View Full Version : the dreaded visitation! [diagnose-a-spark plug]

05-19-2007, 07:58 PM
hey 1geez, i need your help!

i have a '77 accord hatch with an '81 1600 8v engine, both of which have had an ugly past.

this is rusty :)


3 weeks ago i changed the oil and filter and cleaned the plugs off, which were moderately sooty. yesterday i removed number 1 spark plug to find the thread and its seat in the engine head really oily. the tip was coated in a mixture of oil and flakey carbon, much more so than i'd seen before, so i removed all the plugs to compare:

1 [cleaned up for reference] - 2 - 3 - 4


-> plug #1 was similar to plug #2 when i took it out.

the air cleaner is... doing its job it would appear. this used to be full of grime from the rocker cover vent, i didnt find a smear of oil anywhere, even in the vac/recirculation lines.


and i've been keeping the engine pretty clean so as to spot any rogue oil incursions, which havent eventuated.


despite this, i havent noticed any exhaust smoke, bad smells, pools of oil or boiling coolant dripping on my feet. rusty has been running better than ever, so i was a bit :wtf: when i saw the plugs.

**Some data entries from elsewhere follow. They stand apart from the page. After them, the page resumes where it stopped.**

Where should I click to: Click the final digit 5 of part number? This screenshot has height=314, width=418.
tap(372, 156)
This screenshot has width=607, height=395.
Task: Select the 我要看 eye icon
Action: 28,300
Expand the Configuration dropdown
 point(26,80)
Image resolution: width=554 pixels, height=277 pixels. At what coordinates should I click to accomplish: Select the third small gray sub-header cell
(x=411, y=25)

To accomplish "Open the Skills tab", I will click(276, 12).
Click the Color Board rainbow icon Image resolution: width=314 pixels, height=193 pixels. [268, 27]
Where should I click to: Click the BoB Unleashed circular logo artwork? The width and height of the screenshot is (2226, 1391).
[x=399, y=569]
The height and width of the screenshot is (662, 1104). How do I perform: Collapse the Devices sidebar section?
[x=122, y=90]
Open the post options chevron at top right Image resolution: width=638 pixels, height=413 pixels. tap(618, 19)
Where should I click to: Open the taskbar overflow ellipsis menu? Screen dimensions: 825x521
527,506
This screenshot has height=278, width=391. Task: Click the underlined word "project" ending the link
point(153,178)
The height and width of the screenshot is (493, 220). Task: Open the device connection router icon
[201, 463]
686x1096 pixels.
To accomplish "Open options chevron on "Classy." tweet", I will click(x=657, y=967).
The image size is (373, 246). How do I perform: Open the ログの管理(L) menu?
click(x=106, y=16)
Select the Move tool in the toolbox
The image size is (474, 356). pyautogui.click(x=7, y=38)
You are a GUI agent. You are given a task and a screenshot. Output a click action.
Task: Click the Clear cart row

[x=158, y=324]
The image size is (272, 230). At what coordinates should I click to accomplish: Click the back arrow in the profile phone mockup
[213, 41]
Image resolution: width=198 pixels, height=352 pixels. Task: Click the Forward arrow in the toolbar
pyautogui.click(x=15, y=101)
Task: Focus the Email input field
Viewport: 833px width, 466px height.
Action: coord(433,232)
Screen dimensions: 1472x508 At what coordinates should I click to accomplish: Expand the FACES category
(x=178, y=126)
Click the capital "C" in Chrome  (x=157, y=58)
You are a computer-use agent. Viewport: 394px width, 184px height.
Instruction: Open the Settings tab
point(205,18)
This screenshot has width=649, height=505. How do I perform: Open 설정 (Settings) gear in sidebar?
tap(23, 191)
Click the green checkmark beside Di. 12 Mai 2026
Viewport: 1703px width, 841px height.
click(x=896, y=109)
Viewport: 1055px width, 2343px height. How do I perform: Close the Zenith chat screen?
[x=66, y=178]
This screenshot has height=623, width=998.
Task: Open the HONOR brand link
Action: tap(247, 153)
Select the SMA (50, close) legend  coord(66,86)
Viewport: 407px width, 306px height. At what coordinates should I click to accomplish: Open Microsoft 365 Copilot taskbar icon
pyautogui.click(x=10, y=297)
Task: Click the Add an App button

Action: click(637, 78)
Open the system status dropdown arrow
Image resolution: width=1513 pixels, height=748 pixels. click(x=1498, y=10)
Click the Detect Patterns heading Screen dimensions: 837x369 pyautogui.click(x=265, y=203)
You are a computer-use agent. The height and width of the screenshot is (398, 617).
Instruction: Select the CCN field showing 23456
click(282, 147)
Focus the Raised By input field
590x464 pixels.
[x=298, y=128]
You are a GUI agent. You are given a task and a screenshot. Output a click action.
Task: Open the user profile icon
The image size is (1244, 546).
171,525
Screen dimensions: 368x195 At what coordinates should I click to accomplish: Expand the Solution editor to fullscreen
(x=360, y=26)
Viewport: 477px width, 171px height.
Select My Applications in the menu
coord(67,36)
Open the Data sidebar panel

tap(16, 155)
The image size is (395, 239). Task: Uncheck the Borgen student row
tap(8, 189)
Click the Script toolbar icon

what do you think is causing it?

05-19-2007, 09:04 PM
Well, with the complete lack of other symptoms, so you say, I'd conclude that the problem is that there is oil on your spark plug threads. Other than that, the usual culprits, valve guides, PCV, crankcase vent (side effect of bad rings), etc. Normally these problems are present with oil consumption and lots of smoke.

05-20-2007, 09:30 AM
I would have to say it's burning oil because there is oil on the spark plugs. But you should be able to smell it. Smoke might not be present though..

05-22-2007, 01:32 AM
i certainly cant smell oil smoke when i park it. if anything it reeks of petrol but im putting that down to it being a bad-arse racing machine, and having no carpets.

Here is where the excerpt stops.